Tuesday, March 20, 2007

Odds and ends

I've been a bit of busy game-playing beaver recently, so I have a few things to write about a few games - but not really enough to make a whole update out of each. So here we go with a bit of a selection box...

I finally slogged through to the finish of Call of Duty 3. I say "slogged" since by the end of this I was just bored. It didn't help that the second-to-last mission felt like a much bigger climax than the finale (which has too many places where you can stand and take a breather, and is almost Scooby Doo corridor in its "you chase the Germans this way, then they chase you back that way" location reuse), or that so many of the levels look and feel identical. I can't remember if I've mentioned it before, but I'm firmly in the "make it small & sweet" camp of game length - overall I'd say I enjoyed King Kong more than CoD3 simply because each section finished before I started to tire of it.

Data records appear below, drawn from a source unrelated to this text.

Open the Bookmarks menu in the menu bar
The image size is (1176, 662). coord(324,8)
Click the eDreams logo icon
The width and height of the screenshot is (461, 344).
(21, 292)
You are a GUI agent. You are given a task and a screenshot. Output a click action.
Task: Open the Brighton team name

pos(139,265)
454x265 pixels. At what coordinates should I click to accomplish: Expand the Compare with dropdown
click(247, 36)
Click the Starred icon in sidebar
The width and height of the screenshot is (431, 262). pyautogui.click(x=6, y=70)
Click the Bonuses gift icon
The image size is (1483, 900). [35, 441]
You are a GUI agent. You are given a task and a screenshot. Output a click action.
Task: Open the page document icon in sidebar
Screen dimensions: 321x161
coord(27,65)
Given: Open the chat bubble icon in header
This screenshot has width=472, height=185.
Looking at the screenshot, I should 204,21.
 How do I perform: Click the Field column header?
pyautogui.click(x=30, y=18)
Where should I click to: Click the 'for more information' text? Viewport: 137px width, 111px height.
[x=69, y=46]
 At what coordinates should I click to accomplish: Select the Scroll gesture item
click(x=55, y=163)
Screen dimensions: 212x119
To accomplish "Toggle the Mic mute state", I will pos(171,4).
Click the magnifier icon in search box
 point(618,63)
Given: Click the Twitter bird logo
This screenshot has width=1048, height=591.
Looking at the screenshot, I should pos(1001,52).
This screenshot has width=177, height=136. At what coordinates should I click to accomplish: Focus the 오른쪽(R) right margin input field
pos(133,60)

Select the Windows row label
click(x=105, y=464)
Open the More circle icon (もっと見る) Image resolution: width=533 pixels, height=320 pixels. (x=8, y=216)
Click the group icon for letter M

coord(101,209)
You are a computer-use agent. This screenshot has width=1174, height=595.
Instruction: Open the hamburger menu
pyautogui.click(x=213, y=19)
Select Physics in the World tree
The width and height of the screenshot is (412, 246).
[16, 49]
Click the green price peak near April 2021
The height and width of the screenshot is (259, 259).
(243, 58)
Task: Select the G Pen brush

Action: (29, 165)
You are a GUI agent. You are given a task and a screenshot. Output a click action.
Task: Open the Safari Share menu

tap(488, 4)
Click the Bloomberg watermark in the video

Actually, I could even say that I enjoyed King Kong more than Half-Life 2 in this respect, but if I published that I think I might get lynched by angry people.

Anyway, I think I'm done with this series in its current form - I never expected to get into a couple of 2nd world war shooters, but unless they come up with something a bit special for the next one I'll give it a miss. I'm not entirely sure what that "something special" would be - maybe flying sections instead of the tank bits, I'm not convinced.

I'm also done with Crackdown, at least until the downloadable content turns up. And hopefully while I'm playing that I'll stumble across the 16 hidden orbs that I have left to find - whoever decided that 500 hidden items across the city was a nice number needs to be hit around their ADHD head (or possibly already has been).

I think Crackdown would also benefit from some cheap end-game content. Fair enough, you can switch the gangs back on, but it's unfocused and you need to form your own fun. It would be easy to make randomly generating encounters to move the player around and give them definite goals.

And finally for this update, I started (and have pretty much stopped) playing Fight Night 3 in the last week. On the one hand, it's good fun, and the controls and graphics both help it feel incredibly visceral. On the other hand, it's insanely repetitive - fights can usually be won with the same tactic, and the career mode consists of just train - fight - train - fight. It would have been nice to have a say in sponsorship deals, pre and post-match interviews to psych-out your opponent, or even just to be able to customise your ring entry routine a little.